微囊藻毒素主要存在于蓝藻细胞内，当细胞死亡破裂时，胞内微囊藻毒素才被大量释放到水体中，造成水质污染。建立准确、灵敏的胞内微囊藻毒素分析方法，对于预警水体微囊藻毒素污染，保障饮用水安全具有重要意义。目前水中微囊藻毒素（胞外微囊藻毒素）监测较为成熟，而胞内微囊藻毒素的测定是环境监测中的难点问题。胞内微囊藻毒素的前处理过程繁琐，包括蓝藻的收集、细胞破碎和浸提、微囊藻毒素的浓缩和净化等步骤；而且蓝藻提取液基体复杂，微囊藻毒素含量极低，如未得到充分净化，将抑制微囊藻毒素离子化效率，影响色谱柱的寿命，增加仪器维护成本。

水体中的蓝藻可以通过3种方法进行浓缩：①在4000g条件下离心20 min;②通过10～64 um孔径的滤网过滤；③通过0.45 um的滤纸抽滤。之后对得到的蓝藻进行风干或冷冻干燥。在萃取前，需要对藻细胞进行破裂以释放其中的微囊藻毒素至萃取液中。目前蓝藻细胞的破裂方法主要有如下3种：①持续振荡一段时间，并且浸泡过夜；②冻融；③超声。3种方法各有优缺点，在实际应用中，需根据实验条件进行优化选择。如超声方法被广泛采用，但是有研究证明超声可能会降解MC-LR，因此需要优化超声条件，尽可能减少微囊藻毒素的降解，使蓝藻中的微囊藻毒素得到最大化的提取。

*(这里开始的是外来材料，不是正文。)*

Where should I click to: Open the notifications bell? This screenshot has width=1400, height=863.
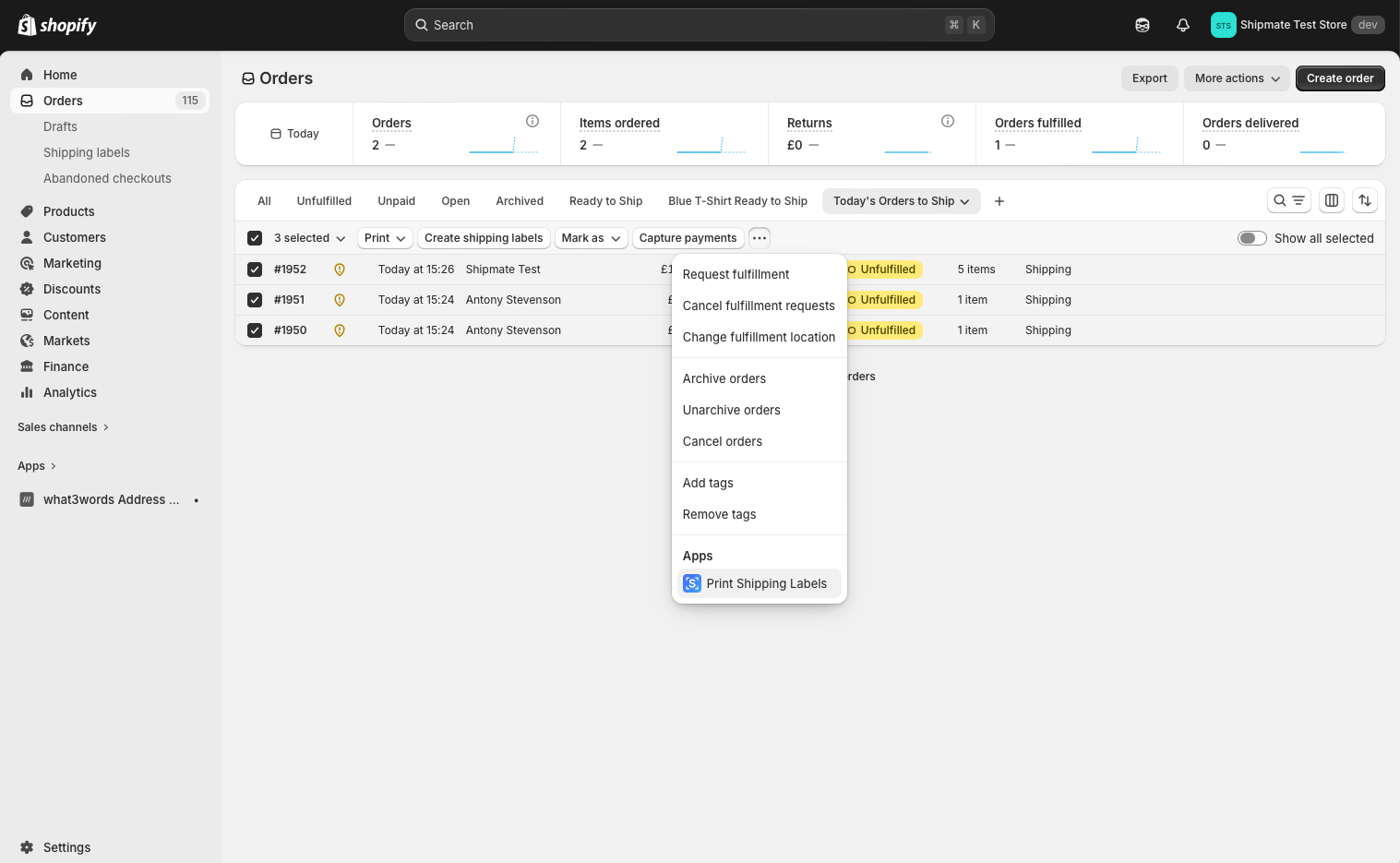coord(1182,25)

有报道认为冻融法具有操作简单、耗时少、不引起微囊藻毒素降解等优点，是释放胞内微囊藻毒素的较理想方法。冻融的参考条件如下：将含蓝藻的滤膜放入10 ml聚丙烯离心管中，在普通冰箱-20℃或超低温冰箱-80℃下冷冻10 min后，立刻转移至37℃恒温培养箱中解冻10 min，反复冻融3次，使细胞破裂，释放微囊藻毒素。有研究对含蓝藻的滤膜分别经过6次-20℃/37℃和-80℃/37℃反复冻融，每次冻融后用5 ml 75％的甲醇分别提取2次，考察冻融温度和次数对胞内微囊藻毒素释放效果的影响。结果显示冻融时的温差直接影响胞内微囊藻毒素的释放。在第一次冻融中，采用-80℃/37℃冻融的效果(5种微囊藻毒素的平均释放率为79%）好于-20℃/37℃冻融（68%)，说明冻融时温差越大，蓝藻细胞破裂效果越好。经过3次冻融，两种方法的效果并无明显差别，5种胞内微囊藻毒素释放率均达到95％以上。因此可选择3次-20℃/37℃冻融方法，无需超低温冻融。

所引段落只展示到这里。